[Collected data]
- - - -

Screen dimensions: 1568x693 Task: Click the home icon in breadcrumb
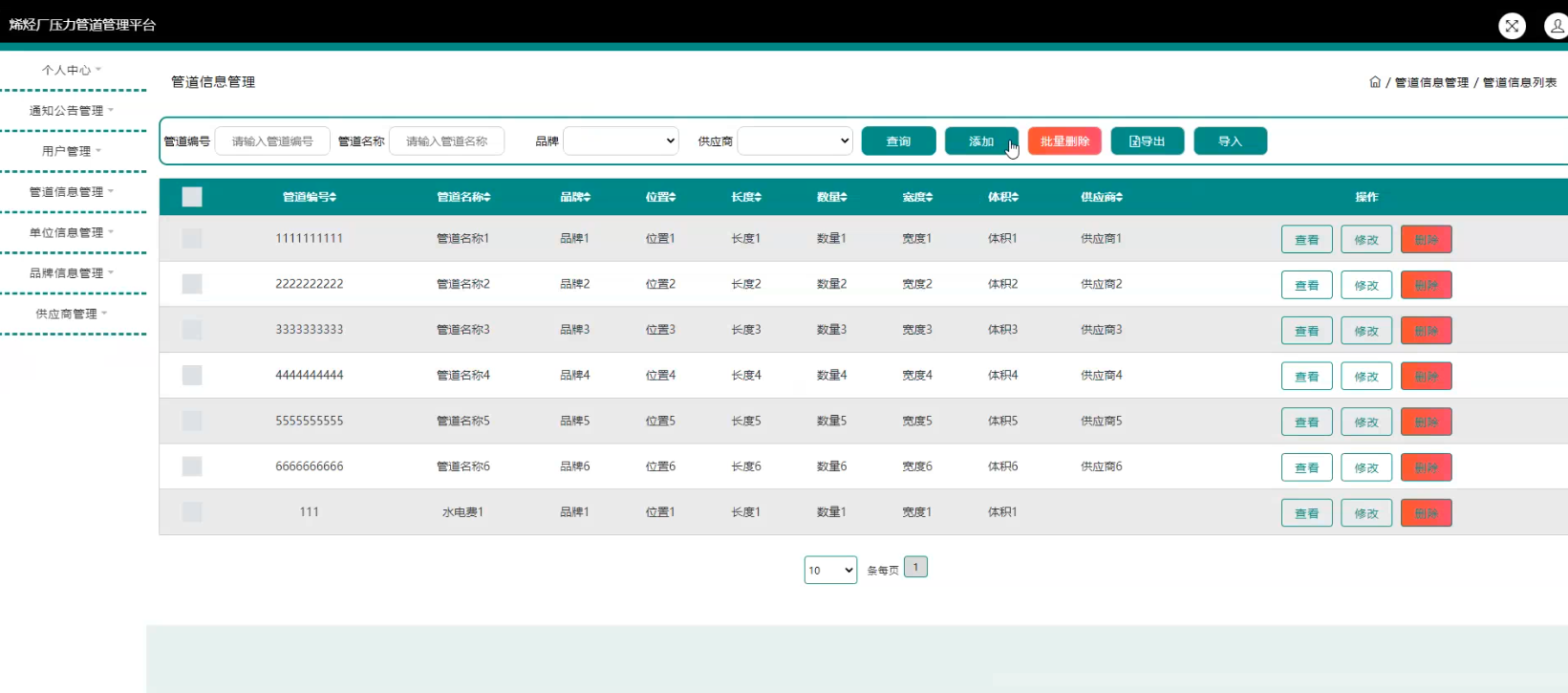click(1375, 82)
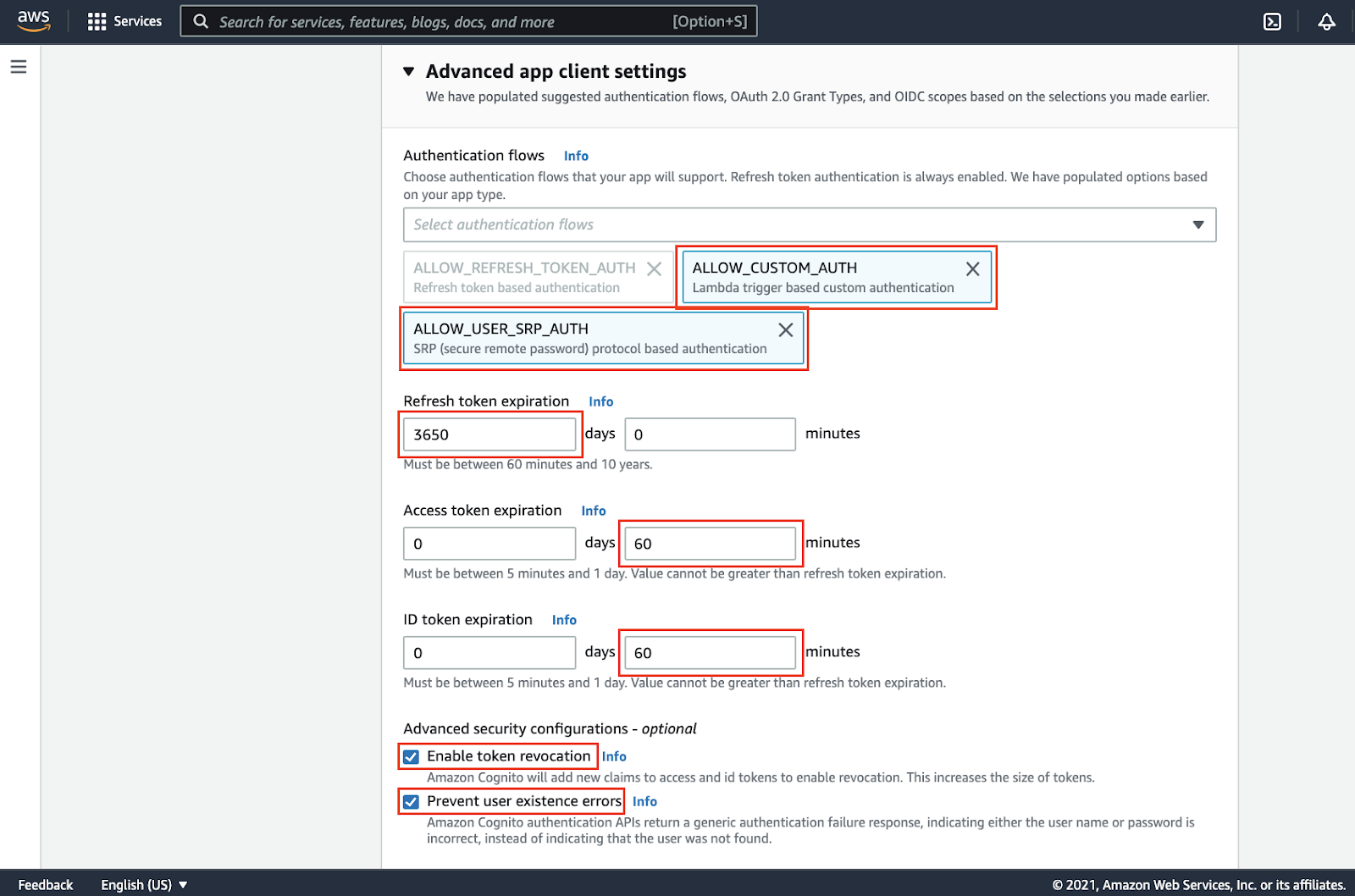Click Feedback in footer bar
1355x896 pixels.
click(46, 884)
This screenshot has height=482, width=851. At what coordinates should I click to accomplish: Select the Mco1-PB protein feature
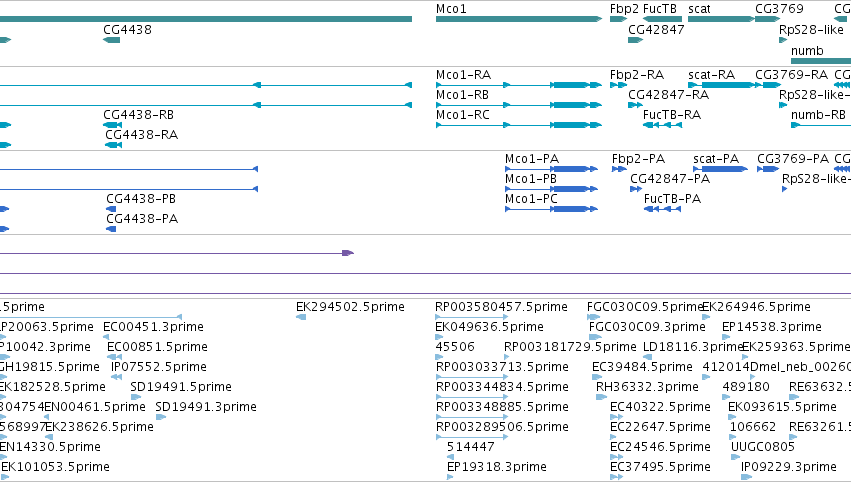point(551,189)
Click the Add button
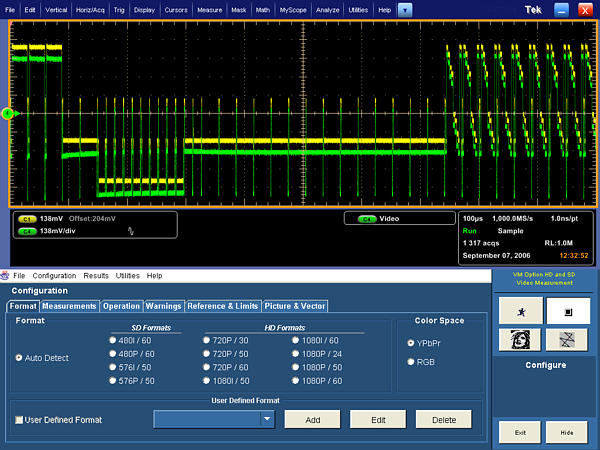Viewport: 600px width, 450px height. click(x=312, y=420)
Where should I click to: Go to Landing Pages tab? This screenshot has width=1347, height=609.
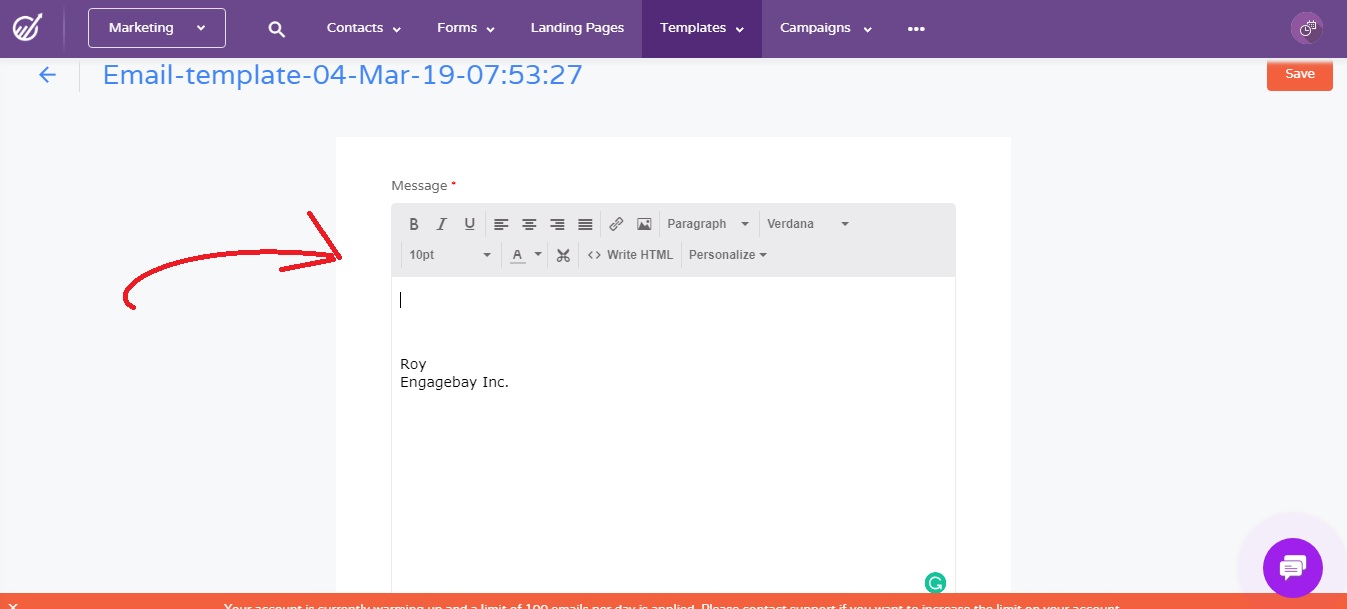click(x=577, y=28)
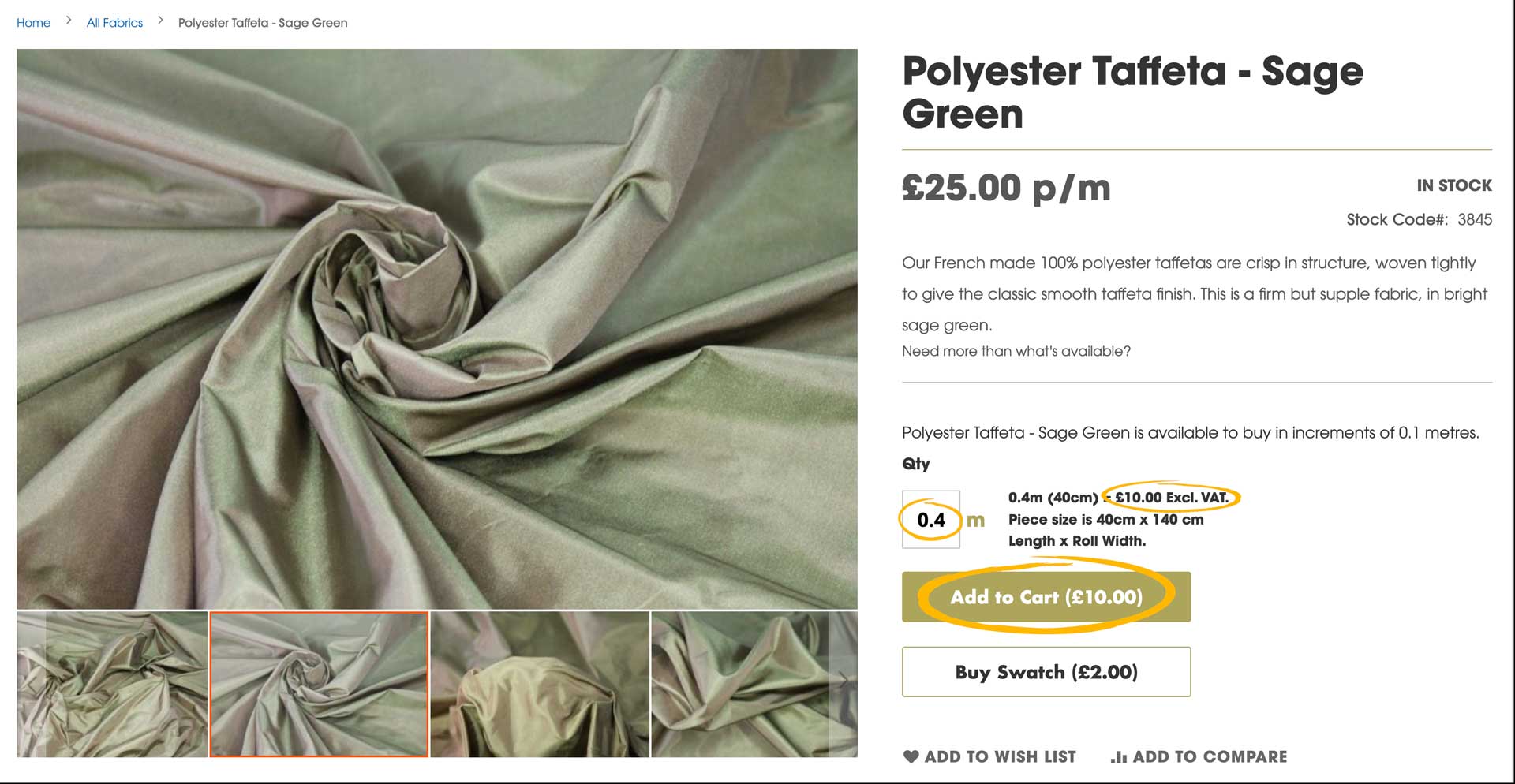Go to the Home breadcrumb link

(33, 23)
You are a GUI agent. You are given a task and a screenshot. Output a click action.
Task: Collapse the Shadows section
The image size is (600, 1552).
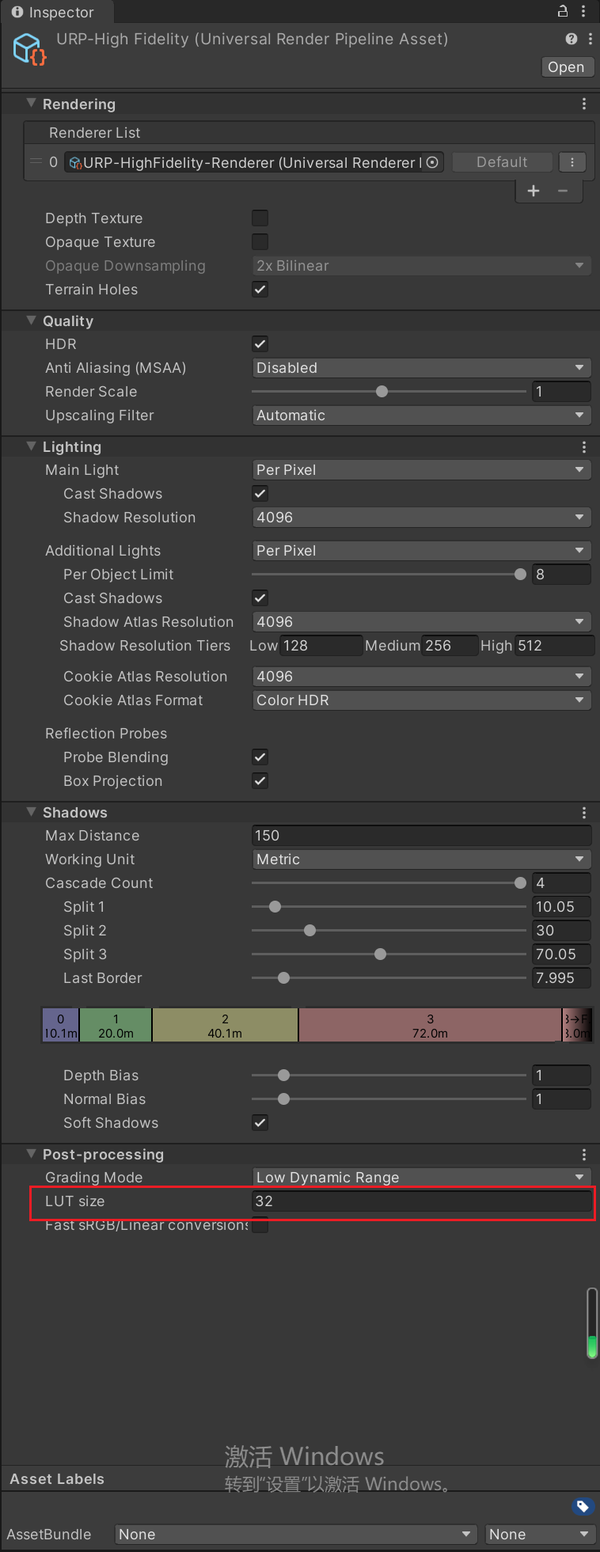click(32, 813)
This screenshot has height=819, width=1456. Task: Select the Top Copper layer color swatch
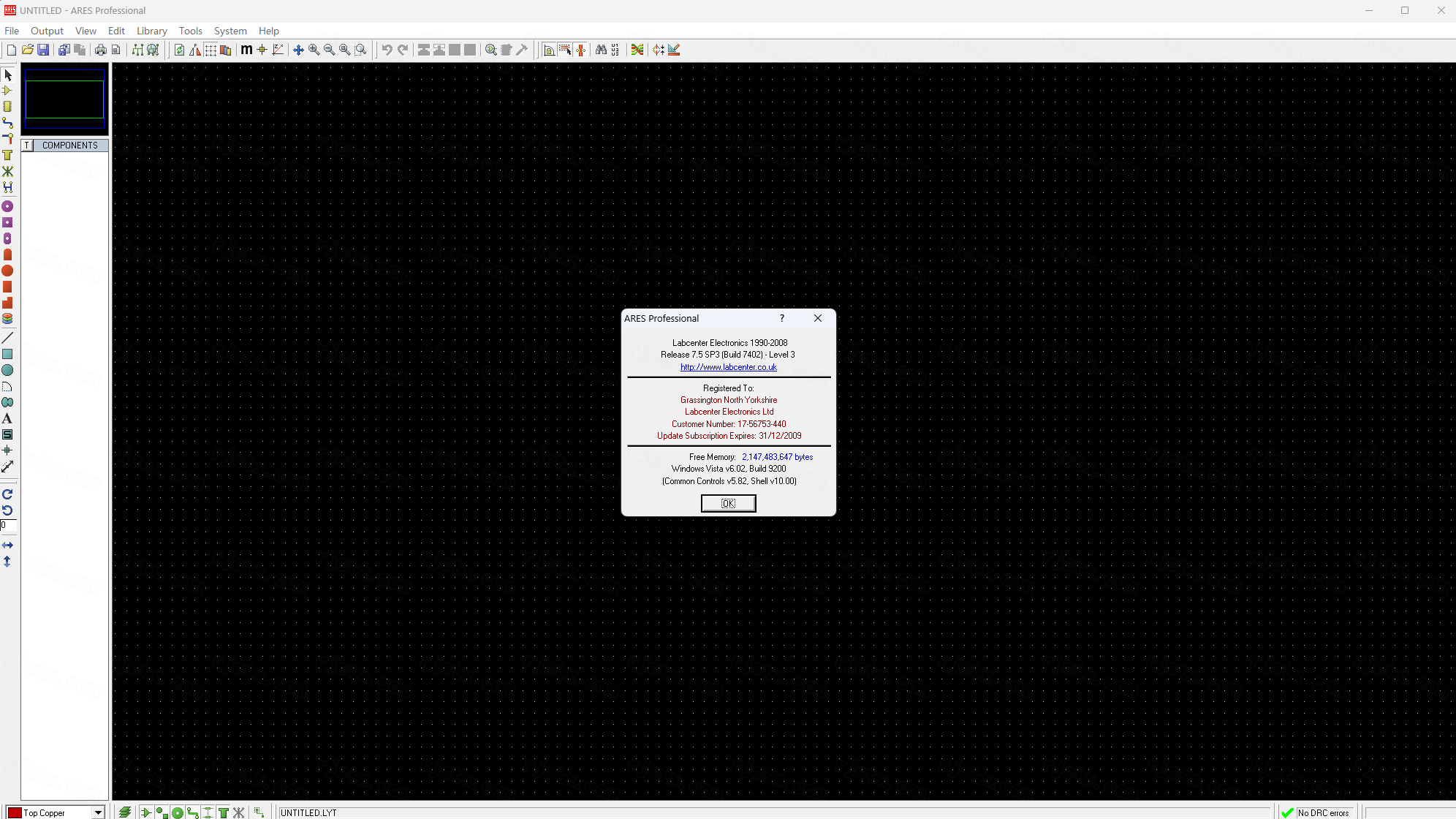click(x=15, y=812)
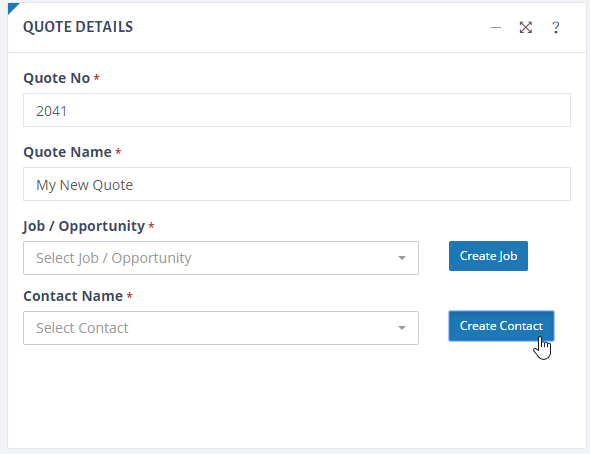Screen dimensions: 590x454
Task: Click the Job / Opportunity dropdown arrow
Action: 402,258
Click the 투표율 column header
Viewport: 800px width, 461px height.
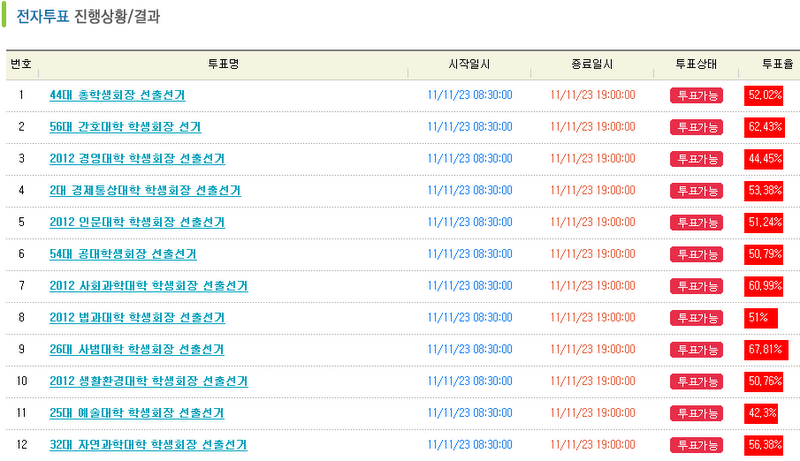(777, 64)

- - - -

**WHAT THE TASK ASKS**
All of the data above needs to be retyped exactly, with the pictures removed.

**SOLUTION TO THE PROBLEM**
Screen dimensions: 1568x693 Task: Click the home icon in breadcrumb
click(1375, 82)
Click Feedback in footer bar
1355x896 pixels.
click(46, 884)
This screenshot has height=482, width=851. At what coordinates should I click to accomplish: Select the Mco1-PB protein feature
point(551,189)
Click the Add button
Viewport: 600px width, 450px height. click(x=312, y=420)
Where should I click to: Go to Landing Pages tab? This screenshot has width=1347, height=609.
click(x=577, y=28)
Go to the Home breadcrumb link

(33, 23)
You are a GUI agent. You are given a task and a screenshot. Output a click action.
Task: Collapse the Shadows section
The image size is (600, 1552).
click(32, 813)
This screenshot has height=819, width=1456. Task: Select the Top Copper layer color swatch
click(x=15, y=812)
Screen dimensions: 590x454
Task: Click the Job / Opportunity dropdown arrow
Action: 402,258
Click the 투표율 column header
Viewport: 800px width, 461px height.
(777, 64)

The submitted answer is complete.